Programmers have Visual Studio, Eclipse, etc.

2D Artists have Photoshop. (No etcetera here)

3D Artists have Mudbox, 3D Studio, Maya, etc.

Composers have Cubase, Audition, Fruity Loops, etc.

Writers have got generalist text editors, or specialized ones (as Scrivener)

Designers have got an arsenal, and pencil & paper.

Luckily, for the most part, the base tools have been created. All of the previously mentioned tools are very well crafted. Even programmers have it easy these days, as there’s a whole gamut of good game engines to be chosen.

The readers I really like, will have no trouble reminiscing these words:

We use crude tools to fashion better tools, and then our better tools to fashion more precise tools, and so on.

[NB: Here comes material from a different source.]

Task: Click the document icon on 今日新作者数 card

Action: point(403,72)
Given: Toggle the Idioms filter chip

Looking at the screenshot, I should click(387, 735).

We are in an advanced position of the “tool development path”, with lots of tools ready for us, that is good, but it is also very bad. It has levelled the play-field. The thin red line is still there.

The Thin Red “Line”

While nowadays a game can be made with no thought on the tools you create (Yes, the ones YOU had to make), creators with custom tools ready to speed up their personal development pipelines, will still have an advantage.

As that good old game character said:

Technological advance is an inherently iterative process. Each minor refinement is a step in the process, and all of the steps must be taken.


You could take the x(y+1) equation and chant it all you want, spending about half the time sharpening, and the other half chopping. Preaching it won’t make it real, as the topology of the problem is not simple.

The optimal red line now looks like this.



Design is so much of a disaster, and so damn embedded in the whole process that you will discard lots of the “linear-time” work, into a never-ending black hole of despair and feature creep. When game industry positions ask for “passionate” individuals, they really mean it!

One does not simply take sand from the beach and produce a Dataprobe.